__ACTIVITY__:
The records appear below. Report how many of their lines contain the word "computer", giving the number alone.

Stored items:
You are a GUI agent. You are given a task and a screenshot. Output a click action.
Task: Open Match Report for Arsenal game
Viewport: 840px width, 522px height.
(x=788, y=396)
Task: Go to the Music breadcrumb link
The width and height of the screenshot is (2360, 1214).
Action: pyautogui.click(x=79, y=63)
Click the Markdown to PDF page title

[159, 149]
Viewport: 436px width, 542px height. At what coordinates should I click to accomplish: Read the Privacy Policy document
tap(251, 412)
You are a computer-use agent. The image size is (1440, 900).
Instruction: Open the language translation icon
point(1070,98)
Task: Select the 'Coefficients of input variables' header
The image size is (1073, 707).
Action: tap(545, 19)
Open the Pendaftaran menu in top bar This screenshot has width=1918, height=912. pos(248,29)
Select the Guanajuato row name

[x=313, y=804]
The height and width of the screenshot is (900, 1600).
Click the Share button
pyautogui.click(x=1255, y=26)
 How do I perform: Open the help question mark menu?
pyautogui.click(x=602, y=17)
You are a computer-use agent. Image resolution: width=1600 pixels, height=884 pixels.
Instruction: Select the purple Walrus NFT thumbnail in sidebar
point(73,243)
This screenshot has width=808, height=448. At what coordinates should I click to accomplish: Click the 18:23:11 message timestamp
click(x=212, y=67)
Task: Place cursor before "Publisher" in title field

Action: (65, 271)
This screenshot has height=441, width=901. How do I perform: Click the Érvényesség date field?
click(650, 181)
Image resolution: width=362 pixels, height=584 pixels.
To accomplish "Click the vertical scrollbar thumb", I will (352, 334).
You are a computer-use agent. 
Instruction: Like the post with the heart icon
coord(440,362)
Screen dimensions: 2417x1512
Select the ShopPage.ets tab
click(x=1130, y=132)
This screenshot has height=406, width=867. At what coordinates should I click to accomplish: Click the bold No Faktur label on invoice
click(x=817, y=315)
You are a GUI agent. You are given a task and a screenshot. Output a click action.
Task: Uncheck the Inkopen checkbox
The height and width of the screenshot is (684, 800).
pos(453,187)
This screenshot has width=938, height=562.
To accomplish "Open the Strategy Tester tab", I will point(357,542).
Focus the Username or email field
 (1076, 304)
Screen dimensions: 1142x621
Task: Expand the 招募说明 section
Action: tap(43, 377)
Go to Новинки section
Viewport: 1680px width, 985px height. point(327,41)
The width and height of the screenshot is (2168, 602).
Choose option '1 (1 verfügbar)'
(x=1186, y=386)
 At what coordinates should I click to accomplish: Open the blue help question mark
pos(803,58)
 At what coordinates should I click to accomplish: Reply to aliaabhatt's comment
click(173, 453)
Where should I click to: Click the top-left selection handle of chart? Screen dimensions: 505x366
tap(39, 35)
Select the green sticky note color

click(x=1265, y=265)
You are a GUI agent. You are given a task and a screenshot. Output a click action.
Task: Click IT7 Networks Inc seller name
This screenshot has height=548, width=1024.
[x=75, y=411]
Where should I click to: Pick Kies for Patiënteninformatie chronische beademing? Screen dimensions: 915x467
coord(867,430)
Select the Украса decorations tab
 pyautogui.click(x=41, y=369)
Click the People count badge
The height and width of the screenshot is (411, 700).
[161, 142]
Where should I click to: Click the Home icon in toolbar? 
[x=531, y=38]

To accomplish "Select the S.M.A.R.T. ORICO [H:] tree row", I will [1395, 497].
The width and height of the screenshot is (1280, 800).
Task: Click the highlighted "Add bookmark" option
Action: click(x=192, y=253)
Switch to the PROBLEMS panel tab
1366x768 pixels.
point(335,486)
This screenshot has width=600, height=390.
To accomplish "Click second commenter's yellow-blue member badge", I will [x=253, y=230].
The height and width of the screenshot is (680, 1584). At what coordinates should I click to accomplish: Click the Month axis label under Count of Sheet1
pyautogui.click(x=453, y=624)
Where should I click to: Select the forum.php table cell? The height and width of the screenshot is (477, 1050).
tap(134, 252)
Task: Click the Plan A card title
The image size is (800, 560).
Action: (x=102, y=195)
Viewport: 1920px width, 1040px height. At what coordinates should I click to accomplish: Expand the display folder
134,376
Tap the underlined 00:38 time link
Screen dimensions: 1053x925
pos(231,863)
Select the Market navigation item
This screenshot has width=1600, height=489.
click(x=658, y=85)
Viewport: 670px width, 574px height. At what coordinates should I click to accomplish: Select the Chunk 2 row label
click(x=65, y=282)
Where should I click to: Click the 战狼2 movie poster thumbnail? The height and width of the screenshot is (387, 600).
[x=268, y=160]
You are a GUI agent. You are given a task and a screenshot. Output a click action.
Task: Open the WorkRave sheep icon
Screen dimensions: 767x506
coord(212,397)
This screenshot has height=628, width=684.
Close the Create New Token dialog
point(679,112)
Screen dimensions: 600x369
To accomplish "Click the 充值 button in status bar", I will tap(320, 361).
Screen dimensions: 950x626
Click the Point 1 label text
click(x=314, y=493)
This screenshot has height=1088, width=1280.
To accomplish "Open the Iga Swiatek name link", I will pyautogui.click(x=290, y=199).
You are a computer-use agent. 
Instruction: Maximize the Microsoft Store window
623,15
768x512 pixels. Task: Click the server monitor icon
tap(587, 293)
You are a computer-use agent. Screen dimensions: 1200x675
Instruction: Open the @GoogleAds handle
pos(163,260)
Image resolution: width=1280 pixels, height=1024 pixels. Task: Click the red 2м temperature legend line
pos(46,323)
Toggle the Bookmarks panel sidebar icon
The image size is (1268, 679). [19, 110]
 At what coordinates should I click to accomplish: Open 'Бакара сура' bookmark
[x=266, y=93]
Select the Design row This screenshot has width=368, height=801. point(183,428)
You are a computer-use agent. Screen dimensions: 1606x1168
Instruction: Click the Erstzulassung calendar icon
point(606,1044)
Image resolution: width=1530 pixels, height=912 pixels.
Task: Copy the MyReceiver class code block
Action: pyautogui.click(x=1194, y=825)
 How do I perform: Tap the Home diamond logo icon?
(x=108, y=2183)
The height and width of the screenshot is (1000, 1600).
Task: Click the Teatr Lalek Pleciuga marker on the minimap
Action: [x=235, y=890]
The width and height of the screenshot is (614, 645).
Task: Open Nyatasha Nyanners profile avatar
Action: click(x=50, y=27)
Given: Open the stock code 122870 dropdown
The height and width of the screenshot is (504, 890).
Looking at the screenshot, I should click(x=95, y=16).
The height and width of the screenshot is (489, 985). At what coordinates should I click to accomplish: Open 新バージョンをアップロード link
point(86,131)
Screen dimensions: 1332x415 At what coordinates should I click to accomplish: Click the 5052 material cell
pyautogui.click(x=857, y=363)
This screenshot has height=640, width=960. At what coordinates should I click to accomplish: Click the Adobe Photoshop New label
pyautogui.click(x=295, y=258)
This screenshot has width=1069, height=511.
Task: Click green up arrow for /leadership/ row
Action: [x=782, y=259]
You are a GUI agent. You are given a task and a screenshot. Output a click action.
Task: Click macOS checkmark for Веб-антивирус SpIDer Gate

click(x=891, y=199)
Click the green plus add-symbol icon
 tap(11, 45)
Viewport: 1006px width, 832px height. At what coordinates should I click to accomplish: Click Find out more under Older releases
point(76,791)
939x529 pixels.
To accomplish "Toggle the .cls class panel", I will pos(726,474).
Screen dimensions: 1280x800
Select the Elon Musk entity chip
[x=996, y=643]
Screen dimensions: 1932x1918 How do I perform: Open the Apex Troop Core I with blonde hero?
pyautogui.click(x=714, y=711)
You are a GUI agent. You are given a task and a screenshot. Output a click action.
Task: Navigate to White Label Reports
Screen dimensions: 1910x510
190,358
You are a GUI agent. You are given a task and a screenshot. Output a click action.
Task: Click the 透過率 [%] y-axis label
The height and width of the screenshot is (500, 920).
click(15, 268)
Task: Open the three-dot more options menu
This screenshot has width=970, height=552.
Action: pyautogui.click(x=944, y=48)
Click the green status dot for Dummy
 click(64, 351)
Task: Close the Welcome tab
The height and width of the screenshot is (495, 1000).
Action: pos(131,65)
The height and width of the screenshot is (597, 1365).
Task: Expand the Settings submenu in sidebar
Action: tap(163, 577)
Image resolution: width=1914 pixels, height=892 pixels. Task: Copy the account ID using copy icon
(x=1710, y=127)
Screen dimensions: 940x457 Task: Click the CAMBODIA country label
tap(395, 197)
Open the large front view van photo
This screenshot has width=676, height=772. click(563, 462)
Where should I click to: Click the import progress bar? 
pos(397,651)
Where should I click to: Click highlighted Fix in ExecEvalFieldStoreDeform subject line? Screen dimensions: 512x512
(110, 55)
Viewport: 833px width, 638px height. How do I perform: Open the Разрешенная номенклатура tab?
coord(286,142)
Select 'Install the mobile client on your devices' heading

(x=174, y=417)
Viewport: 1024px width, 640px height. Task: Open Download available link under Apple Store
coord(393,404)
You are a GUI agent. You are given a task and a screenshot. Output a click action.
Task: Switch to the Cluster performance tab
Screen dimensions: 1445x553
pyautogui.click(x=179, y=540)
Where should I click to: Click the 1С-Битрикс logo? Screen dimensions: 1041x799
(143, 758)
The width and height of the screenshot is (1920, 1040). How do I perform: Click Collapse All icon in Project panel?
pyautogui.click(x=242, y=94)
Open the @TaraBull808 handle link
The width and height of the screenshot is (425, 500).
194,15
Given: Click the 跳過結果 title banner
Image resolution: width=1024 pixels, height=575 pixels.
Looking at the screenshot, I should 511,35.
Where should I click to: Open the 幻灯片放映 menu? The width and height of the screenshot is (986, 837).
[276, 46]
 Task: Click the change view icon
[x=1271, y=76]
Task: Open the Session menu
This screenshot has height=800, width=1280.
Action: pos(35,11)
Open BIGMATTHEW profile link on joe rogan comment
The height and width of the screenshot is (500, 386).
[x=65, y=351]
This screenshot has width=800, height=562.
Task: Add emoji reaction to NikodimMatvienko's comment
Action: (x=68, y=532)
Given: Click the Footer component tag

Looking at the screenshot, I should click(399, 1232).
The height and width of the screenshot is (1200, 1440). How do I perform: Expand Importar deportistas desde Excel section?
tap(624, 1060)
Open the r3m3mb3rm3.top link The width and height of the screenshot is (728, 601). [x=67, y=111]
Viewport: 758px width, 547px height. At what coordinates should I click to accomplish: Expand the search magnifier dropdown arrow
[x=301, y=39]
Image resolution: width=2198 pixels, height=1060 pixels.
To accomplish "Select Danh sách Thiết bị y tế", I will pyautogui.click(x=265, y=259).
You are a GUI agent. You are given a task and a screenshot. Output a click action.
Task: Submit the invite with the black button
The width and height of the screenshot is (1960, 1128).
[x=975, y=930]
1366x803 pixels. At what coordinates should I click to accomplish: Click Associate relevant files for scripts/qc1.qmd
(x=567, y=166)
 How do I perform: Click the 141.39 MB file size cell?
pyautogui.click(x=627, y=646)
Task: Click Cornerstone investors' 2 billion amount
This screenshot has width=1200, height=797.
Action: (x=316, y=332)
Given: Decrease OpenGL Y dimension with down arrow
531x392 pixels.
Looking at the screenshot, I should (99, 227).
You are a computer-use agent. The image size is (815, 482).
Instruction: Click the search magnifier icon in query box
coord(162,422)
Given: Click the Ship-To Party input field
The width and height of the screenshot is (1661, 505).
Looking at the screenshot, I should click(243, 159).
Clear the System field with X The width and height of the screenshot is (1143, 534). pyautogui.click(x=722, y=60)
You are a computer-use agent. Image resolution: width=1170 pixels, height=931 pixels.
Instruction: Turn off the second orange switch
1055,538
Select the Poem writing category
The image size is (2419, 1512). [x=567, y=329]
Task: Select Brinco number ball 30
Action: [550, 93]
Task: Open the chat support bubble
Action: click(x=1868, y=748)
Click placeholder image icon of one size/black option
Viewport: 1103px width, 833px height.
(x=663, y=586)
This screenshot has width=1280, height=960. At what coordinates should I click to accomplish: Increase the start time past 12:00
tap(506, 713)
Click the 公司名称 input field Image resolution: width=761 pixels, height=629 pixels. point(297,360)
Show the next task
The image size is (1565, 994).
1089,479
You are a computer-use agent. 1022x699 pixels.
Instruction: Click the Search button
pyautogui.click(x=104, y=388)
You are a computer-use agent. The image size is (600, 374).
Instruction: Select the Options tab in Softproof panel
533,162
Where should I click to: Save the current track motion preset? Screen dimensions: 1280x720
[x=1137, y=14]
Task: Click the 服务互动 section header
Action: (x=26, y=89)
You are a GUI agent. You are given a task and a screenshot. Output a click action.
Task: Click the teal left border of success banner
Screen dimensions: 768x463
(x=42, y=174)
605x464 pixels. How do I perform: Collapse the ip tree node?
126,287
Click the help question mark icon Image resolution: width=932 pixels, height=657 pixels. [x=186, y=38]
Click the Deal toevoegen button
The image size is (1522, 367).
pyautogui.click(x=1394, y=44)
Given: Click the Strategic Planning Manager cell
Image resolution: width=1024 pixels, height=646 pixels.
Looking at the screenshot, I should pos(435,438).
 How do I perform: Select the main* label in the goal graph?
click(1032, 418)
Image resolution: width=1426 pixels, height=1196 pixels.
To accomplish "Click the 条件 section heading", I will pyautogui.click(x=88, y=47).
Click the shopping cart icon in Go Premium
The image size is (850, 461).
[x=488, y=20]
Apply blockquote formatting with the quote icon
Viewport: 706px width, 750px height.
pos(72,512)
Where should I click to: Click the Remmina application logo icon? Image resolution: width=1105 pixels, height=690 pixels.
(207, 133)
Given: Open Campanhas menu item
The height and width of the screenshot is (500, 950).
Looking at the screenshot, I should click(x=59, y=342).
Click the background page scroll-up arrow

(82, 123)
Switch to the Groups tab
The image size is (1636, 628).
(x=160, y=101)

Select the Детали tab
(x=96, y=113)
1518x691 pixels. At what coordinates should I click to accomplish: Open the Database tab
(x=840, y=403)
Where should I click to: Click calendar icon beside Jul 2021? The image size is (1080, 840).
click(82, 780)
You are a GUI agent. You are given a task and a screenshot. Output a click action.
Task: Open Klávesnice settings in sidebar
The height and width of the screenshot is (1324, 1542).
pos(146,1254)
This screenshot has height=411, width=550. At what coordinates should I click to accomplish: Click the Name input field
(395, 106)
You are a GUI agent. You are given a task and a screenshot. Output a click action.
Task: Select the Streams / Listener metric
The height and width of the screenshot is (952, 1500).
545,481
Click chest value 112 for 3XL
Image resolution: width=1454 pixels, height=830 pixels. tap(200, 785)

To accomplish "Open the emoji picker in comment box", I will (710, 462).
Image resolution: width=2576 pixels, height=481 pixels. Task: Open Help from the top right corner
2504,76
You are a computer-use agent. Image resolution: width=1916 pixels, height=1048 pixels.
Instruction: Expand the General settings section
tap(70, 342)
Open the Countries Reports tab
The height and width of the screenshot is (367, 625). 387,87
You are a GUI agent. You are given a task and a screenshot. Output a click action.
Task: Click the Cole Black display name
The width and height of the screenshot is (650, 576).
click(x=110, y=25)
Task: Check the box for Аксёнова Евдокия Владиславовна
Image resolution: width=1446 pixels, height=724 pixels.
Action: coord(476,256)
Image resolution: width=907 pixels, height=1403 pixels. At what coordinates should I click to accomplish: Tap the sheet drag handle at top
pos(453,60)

__REPLY__:
11